▶ AIM OF THE EXERCISE: Lines below that include the word "icon" should each be copied.

▶ DATASET CONTENT:
____________

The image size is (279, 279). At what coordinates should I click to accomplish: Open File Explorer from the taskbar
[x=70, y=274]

____________

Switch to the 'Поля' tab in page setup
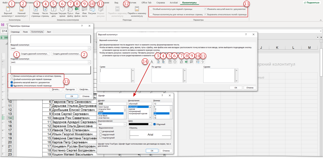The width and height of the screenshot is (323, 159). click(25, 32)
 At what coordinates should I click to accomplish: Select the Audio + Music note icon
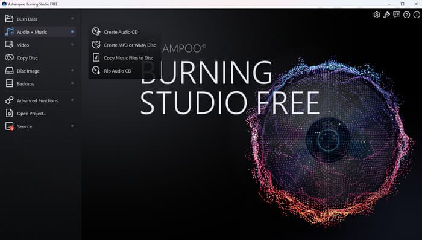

____________

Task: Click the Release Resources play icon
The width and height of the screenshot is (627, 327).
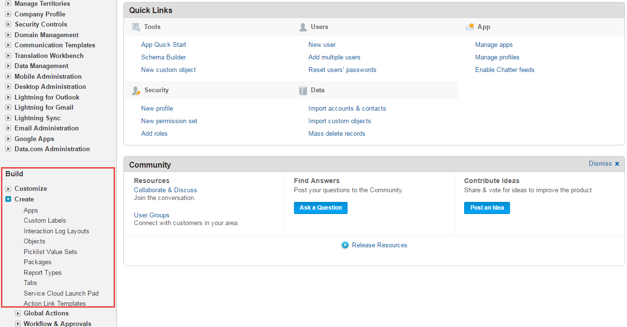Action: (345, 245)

____________

▶ ANSWER SECTION:
 At what coordinates should I click to accomplish: Select the Audio + Music note icon
Task: Click the Release Resources play icon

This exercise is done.